» Extract to read:
--- begin ---
Dream Pop Origami is a beautiful, ambitious, interactive, and engrossing lyrical memoir about mixed-race identity, love, travel, AAPI masculinities, and personal metamorphosis. This experimental work of creative nonfiction examines, celebrates, and complicates what it means to be Asian & white, Nisei & hapa, Midwestern & Californian, Buddhist & American at the same time. In this stunning collection of choose-your-own-essays and autobiographical lists, multiracial identity is a counterpoint of memory, language, reflection, and imagination intersecting and interweaving into a coherent tapestry of text, emotion, and voice.
--- end ---
Dataset items
--- begin ---
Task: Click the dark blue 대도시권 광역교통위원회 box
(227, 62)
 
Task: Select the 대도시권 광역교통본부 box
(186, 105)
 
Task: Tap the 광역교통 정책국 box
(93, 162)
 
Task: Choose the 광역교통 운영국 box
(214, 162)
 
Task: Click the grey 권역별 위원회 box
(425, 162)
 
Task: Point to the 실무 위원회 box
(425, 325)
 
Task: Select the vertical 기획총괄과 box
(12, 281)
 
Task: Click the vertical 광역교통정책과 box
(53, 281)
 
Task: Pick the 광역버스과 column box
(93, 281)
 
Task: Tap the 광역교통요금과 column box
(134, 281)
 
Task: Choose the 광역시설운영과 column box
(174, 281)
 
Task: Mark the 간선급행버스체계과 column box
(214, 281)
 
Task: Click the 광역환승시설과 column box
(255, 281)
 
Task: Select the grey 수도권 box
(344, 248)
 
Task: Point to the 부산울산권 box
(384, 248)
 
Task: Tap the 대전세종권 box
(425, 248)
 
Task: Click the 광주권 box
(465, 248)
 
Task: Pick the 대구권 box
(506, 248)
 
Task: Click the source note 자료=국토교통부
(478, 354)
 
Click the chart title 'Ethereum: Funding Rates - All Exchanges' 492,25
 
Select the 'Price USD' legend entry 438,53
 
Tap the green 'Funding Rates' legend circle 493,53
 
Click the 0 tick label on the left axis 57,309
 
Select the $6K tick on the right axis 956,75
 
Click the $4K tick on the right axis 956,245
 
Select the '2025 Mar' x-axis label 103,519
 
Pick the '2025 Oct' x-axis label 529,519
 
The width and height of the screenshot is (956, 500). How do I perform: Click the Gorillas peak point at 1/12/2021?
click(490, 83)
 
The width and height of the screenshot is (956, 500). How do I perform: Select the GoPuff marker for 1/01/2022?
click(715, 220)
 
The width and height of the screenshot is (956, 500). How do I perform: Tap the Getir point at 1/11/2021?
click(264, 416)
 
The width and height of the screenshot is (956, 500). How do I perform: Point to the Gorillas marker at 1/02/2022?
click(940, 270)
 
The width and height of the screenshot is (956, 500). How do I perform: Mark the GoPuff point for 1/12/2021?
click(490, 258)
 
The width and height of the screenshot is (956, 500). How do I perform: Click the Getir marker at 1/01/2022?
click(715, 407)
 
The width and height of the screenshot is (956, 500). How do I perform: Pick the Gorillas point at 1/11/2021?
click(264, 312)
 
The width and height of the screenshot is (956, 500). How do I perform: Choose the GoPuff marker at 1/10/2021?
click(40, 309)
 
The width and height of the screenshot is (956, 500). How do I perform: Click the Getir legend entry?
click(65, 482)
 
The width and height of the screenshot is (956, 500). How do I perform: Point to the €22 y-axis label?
--- end ---
» What this exercise asks:
• a. In the book description above, duplicate everything from "Dream Pop Origami" down to "emotion, and voice.".
• b. Decide whether each statement agrees with the book description above, and back each yes or no with the deciding words quoted from it. (i) The book is called a work of creative nonfiction. (ii) The collection is made up of short stories and poems. (iii) The book examines what it means to be Buddhist and American at the same time.

» Responses in order:
• a.
Dream Pop Origami is a beautiful, ambitious, interactive, and engrossing lyrical memoir about mixed-race identity, love, travel, AAPI masculinities, and personal metamorphosis. This experimental work of creative nonfiction examines, celebrates, and complicates what it means to be Asian & white, Nisei & hapa, Midwestern & Californian, Buddhist & American at the same time. In this stunning collection of choose-your-own-essays and autobiographical lists, multiracial identity is a counterpoint of memory, language, reflection, and imagination intersecting and interweaving into a coherent tapestry of text, emotion, and voice.

• b.
(i) Yes: "This experimental work of creative nonfiction"
(ii) No: "collection of choose-your-own-essays and autobiographical lists"
(iii) Yes: "Buddhist & American at the same time"